Work to be completed: Using the records below, filter for lines that contain the string "green" and copy them out.

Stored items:

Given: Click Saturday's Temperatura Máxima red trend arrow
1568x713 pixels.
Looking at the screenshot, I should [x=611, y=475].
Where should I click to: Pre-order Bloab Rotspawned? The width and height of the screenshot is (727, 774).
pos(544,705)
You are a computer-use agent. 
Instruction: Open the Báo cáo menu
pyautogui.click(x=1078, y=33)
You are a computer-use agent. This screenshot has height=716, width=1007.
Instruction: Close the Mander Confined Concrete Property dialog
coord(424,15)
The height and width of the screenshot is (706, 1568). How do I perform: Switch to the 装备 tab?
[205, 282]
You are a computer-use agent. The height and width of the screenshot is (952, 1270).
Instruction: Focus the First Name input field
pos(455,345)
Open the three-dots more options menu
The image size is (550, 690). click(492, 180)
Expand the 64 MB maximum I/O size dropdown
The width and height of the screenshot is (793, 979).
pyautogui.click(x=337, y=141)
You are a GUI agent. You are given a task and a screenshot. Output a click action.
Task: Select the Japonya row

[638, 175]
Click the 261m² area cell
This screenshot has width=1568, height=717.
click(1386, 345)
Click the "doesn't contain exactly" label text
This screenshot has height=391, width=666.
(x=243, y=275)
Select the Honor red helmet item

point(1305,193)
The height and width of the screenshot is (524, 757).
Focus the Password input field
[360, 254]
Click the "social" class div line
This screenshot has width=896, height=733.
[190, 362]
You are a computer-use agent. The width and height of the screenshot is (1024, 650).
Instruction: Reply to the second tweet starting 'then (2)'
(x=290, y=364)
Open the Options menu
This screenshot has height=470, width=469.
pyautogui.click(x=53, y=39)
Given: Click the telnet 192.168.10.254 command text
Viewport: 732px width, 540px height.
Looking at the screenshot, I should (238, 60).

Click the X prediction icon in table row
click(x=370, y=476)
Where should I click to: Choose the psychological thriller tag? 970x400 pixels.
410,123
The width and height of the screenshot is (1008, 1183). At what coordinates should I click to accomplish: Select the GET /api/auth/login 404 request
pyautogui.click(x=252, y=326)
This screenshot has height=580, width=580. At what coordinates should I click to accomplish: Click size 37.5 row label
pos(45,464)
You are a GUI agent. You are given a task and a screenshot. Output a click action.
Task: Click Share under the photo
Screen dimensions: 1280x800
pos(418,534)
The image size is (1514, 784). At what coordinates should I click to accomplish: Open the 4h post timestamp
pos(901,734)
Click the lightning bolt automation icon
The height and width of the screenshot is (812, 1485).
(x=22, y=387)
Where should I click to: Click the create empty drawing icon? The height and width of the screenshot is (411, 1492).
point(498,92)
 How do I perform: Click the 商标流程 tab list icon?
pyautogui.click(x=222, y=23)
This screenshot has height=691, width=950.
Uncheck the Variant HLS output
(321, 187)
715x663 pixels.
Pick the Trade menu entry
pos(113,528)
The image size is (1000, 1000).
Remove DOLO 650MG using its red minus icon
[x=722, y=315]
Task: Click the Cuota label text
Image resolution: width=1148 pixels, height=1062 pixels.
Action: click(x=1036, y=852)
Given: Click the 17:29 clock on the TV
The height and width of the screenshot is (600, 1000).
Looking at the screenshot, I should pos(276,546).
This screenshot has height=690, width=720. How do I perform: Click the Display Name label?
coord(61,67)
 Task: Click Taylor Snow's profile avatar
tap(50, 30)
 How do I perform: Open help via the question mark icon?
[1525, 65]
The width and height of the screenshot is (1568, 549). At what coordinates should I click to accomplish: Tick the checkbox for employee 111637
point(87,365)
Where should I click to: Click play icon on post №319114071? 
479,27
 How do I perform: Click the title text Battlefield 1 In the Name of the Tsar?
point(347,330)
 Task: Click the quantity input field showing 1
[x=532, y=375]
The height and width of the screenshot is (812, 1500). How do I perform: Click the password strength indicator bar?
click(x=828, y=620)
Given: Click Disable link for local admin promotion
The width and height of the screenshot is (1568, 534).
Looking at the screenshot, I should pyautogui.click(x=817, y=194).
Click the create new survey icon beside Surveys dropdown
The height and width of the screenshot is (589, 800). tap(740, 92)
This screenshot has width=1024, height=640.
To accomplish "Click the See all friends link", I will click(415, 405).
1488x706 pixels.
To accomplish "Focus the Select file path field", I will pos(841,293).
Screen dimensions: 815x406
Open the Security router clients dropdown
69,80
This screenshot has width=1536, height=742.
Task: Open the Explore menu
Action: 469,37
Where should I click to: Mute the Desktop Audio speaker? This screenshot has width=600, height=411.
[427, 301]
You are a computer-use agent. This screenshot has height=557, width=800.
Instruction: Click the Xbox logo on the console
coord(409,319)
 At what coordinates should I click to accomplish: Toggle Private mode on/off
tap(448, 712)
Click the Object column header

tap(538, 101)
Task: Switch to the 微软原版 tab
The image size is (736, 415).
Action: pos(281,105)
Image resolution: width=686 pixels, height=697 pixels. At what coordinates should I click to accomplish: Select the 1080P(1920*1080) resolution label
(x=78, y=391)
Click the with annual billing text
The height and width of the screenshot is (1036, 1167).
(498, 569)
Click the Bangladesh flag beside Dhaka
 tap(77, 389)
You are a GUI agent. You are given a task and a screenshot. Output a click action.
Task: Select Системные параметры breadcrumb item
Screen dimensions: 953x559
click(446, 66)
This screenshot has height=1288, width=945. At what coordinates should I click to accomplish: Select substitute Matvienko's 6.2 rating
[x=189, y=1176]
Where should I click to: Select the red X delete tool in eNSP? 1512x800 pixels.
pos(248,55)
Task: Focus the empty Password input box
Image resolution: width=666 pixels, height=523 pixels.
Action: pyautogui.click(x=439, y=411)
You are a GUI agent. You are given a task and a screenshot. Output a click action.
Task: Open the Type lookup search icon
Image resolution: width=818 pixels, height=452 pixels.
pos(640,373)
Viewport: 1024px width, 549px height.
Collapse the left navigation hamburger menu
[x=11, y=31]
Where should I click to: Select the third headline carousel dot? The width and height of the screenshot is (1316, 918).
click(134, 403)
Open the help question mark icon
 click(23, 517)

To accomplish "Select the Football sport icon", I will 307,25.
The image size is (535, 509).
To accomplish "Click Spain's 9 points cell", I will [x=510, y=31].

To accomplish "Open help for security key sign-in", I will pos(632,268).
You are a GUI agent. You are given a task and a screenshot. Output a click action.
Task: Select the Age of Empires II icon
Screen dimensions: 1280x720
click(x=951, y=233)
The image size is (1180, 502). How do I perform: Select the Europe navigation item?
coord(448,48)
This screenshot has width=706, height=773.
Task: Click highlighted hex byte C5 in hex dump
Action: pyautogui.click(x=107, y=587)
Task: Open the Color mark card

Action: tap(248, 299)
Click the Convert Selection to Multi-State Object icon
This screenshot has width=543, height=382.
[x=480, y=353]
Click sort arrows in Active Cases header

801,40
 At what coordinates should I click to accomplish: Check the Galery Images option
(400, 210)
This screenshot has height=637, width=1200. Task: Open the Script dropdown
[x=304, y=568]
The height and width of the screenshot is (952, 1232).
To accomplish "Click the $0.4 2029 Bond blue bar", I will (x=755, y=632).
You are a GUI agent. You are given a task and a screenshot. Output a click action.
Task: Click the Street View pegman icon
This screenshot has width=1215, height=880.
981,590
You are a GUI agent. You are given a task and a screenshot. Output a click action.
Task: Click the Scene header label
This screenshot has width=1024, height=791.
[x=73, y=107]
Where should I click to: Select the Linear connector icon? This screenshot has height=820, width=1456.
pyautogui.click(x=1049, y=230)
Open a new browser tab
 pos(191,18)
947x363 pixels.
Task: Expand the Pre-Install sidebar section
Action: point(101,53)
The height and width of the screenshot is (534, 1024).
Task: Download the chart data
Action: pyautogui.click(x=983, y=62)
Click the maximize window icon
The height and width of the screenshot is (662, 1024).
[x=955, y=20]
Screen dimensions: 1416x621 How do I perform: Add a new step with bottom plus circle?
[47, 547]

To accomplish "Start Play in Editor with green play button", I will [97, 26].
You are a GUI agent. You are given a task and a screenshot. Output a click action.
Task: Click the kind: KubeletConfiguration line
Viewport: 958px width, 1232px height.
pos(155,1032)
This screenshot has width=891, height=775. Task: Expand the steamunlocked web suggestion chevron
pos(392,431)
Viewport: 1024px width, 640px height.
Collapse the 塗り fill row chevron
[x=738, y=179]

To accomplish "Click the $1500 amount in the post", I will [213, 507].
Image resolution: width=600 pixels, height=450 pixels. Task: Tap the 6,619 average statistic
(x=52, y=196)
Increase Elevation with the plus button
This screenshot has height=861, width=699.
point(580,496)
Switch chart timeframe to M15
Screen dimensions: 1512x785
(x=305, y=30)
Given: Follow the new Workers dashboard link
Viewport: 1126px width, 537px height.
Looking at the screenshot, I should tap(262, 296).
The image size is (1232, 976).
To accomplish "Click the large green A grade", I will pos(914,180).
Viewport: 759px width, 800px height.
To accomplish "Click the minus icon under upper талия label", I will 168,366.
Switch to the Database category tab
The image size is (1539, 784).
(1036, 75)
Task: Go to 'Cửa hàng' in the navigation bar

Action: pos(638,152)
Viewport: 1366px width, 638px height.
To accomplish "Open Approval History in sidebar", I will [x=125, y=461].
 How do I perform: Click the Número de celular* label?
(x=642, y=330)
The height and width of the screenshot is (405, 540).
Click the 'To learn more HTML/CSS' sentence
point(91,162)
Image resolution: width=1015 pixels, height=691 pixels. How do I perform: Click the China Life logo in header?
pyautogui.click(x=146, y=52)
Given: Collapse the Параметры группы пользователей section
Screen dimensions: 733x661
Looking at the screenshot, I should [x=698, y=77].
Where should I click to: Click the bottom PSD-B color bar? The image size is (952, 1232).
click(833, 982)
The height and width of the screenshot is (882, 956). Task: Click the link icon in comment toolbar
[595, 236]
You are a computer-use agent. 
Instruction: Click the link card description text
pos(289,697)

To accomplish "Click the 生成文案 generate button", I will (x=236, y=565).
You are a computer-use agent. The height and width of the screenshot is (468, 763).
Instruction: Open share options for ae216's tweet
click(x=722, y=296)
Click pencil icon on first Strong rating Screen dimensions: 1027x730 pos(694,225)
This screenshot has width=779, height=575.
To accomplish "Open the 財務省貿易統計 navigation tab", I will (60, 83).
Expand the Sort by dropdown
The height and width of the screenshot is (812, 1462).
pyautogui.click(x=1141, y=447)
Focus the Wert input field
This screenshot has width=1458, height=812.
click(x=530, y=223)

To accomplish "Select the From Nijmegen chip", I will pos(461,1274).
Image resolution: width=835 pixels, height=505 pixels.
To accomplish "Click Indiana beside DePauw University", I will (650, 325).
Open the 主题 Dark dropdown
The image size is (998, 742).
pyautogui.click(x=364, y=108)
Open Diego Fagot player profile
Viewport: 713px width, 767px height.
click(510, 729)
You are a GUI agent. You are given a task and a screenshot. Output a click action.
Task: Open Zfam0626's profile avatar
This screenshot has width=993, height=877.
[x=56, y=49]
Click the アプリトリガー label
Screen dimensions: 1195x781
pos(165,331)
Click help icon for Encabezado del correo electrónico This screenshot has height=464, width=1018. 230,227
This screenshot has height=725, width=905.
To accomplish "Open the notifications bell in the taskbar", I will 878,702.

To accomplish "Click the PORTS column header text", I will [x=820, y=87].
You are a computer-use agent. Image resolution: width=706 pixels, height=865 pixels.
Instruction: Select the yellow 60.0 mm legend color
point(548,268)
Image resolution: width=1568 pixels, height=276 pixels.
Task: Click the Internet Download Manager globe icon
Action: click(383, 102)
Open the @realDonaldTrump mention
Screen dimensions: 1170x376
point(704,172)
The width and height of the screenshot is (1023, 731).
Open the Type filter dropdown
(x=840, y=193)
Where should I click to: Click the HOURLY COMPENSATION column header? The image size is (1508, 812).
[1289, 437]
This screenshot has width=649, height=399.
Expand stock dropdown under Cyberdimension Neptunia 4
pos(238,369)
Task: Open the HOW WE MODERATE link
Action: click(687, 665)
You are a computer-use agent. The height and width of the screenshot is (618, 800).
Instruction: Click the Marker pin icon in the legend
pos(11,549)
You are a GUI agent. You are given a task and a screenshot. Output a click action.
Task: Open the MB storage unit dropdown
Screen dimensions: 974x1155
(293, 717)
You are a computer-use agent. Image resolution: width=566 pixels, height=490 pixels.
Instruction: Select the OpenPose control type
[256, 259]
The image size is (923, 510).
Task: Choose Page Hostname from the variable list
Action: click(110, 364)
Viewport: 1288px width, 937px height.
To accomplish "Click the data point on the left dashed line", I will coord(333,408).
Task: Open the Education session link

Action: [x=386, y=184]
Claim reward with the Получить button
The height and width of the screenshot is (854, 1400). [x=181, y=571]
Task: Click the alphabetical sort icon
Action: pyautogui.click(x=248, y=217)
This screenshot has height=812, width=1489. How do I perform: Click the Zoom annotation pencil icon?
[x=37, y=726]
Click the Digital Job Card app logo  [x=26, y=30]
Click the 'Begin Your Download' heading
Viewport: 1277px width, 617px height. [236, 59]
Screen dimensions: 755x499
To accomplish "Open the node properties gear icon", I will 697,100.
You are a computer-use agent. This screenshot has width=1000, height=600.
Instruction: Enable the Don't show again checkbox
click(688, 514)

Your solution:
To accomplish "Start Play in Editor with green play button", I will [97, 26].
To accomplish "Click the large green A grade", I will pos(914,180).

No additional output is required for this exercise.